この障害により、S&P 500やナスダック100先物といった主要指標に加え、主要通貨ペアの取引が突然停止しました。トレーダーらによると、取引停止の通知はGMT午前3時直前に届き、感謝祭後のアジア市場で既に薄商いだったにもかかわらず、市場は価格更新ができない状態でした。CMEは、サポートチームがシステムの復旧に緊急対応しており、取引開始前の状況が分かり次第、詳細を発表すると述べました。
この障害は、EUR/USDやUSD/JPYといった高取引ペアで広く利用されている電子FX取引プラットフォームEBSにも影響を与えました。LSEGのデータによると、相場は午前3時44分(GMT)以降更新されておらず、急激な市場変動が見られたこの1ヶ月で不確実性をさらに高めています。アナリストは、この障害によってボラティリティが増幅され、金利が上昇する時期に取引を執行しようとする参加者の妨げになったと指摘しています。

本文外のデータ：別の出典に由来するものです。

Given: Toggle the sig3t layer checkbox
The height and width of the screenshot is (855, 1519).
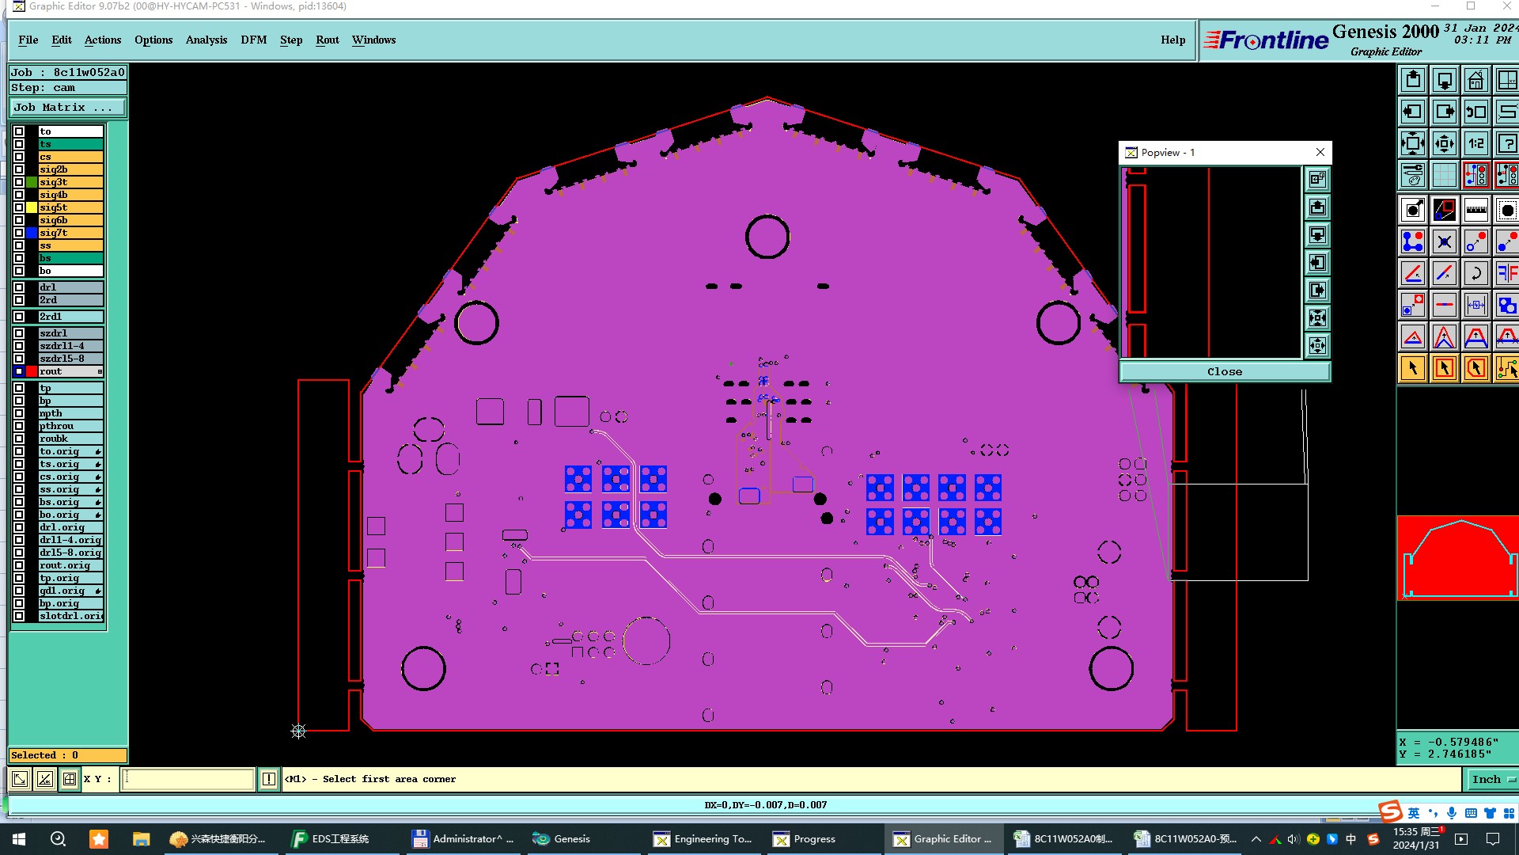Looking at the screenshot, I should click(19, 182).
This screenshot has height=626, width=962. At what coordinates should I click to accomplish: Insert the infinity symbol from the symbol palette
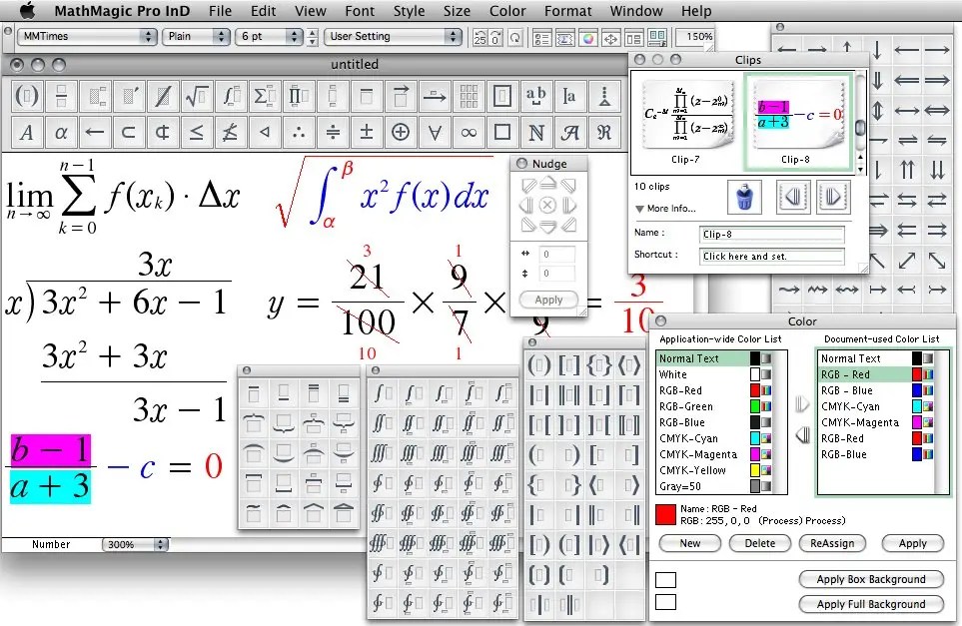click(467, 130)
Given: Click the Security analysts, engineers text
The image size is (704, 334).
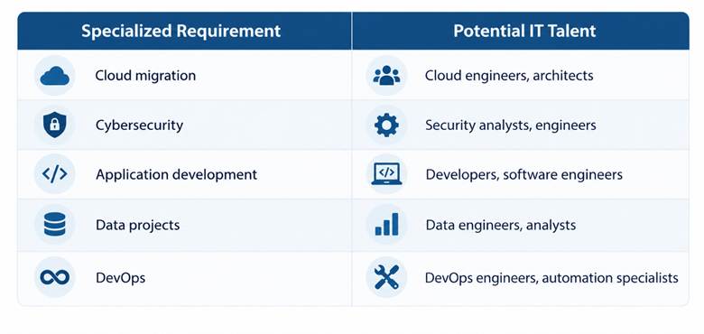Looking at the screenshot, I should tap(511, 125).
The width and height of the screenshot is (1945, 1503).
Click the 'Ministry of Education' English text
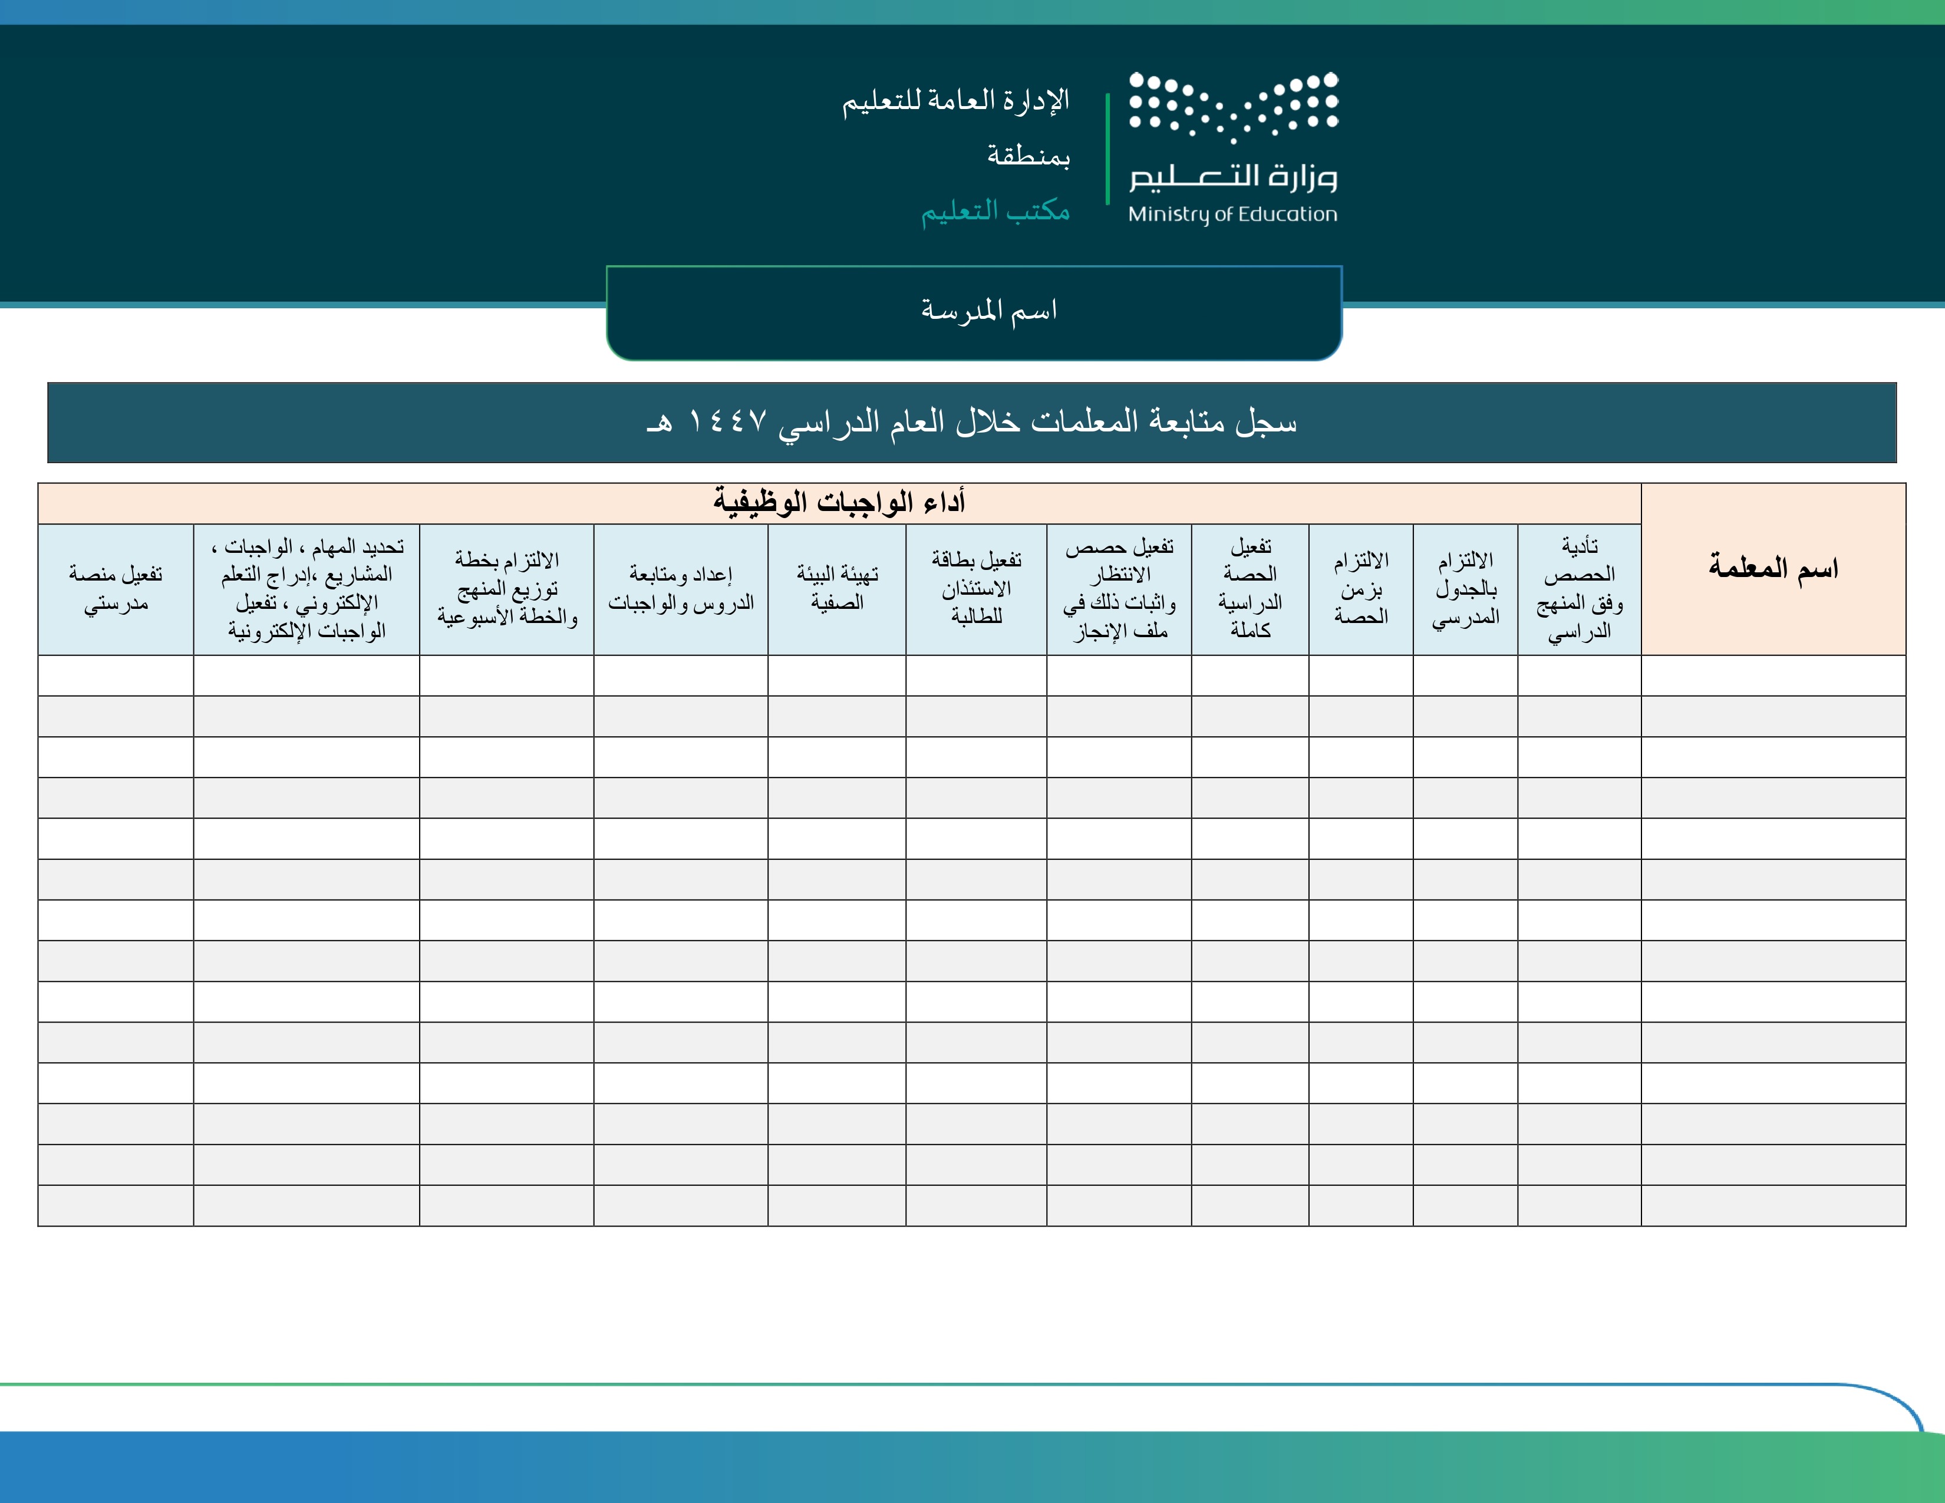coord(1233,215)
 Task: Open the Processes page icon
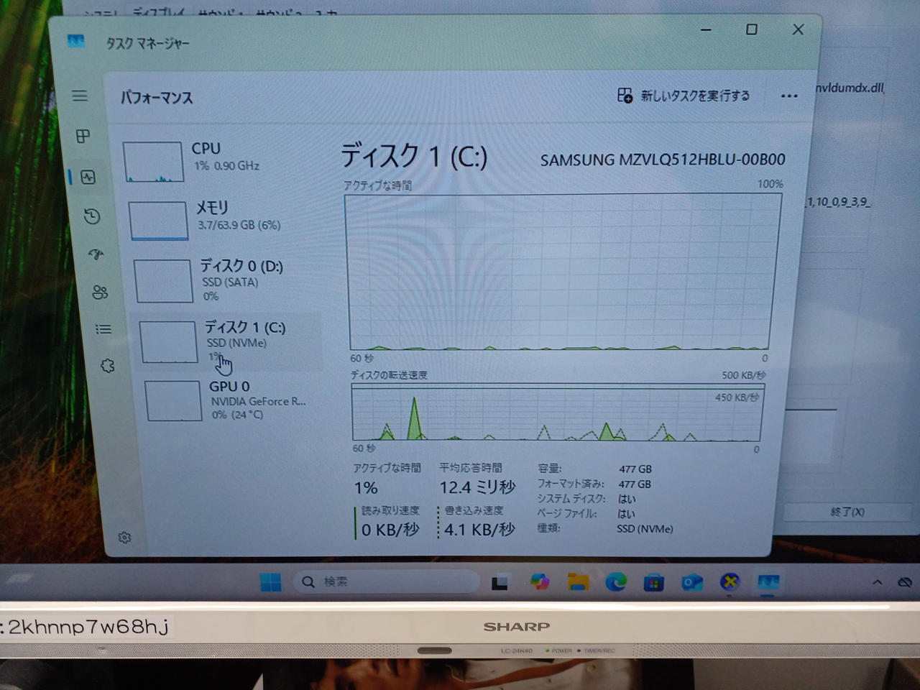[83, 136]
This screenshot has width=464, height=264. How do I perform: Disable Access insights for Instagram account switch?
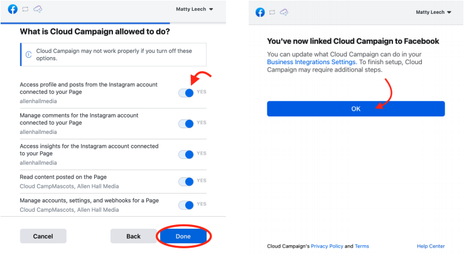[186, 155]
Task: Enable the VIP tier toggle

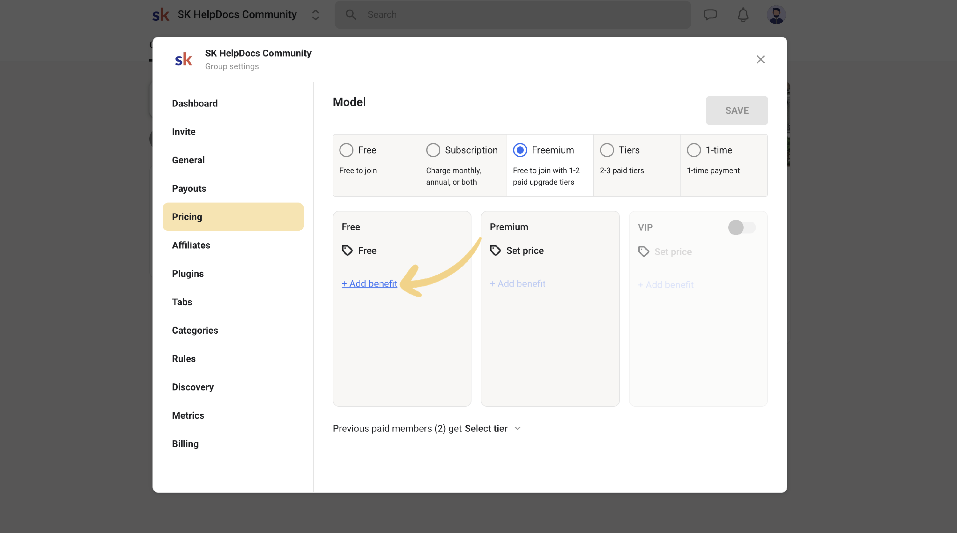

CMEグループは、ユニバーサル・レジャー(Universal Ledger)を用いたブロックチェーンベースのトークン化ソリューションの検討を目的としてGoogle Cloudと提携するなど、テクノロジースタックの強化を続けている中で、今回の事件に至りました。また、同社は暗号資産デリバティブ商品の提供も拡大しています。先週、CMEはXRPとSolanaを対象とする新たなスポット先物契約の計画を発表しました。これは、規制当局の承認を待って12月15日に開始される予定です。これらの契約は、機関投資家に対し、リアルタイムの価格追跡と、証拠金要件の低いより柔軟なヘッジツールを提供することを目指しており、計画中のオプション商品も併せて提供されます。
この一時的な停滞にもかかわらず、CMEグループは暗号資産と米国債の取引高が過去最高を記録したと報告しました。同社の好調な業績は株価にも反映されており、年初来で20%以上上昇し、過去5年間で長期投資家に90%近くのリターンをもたらしています。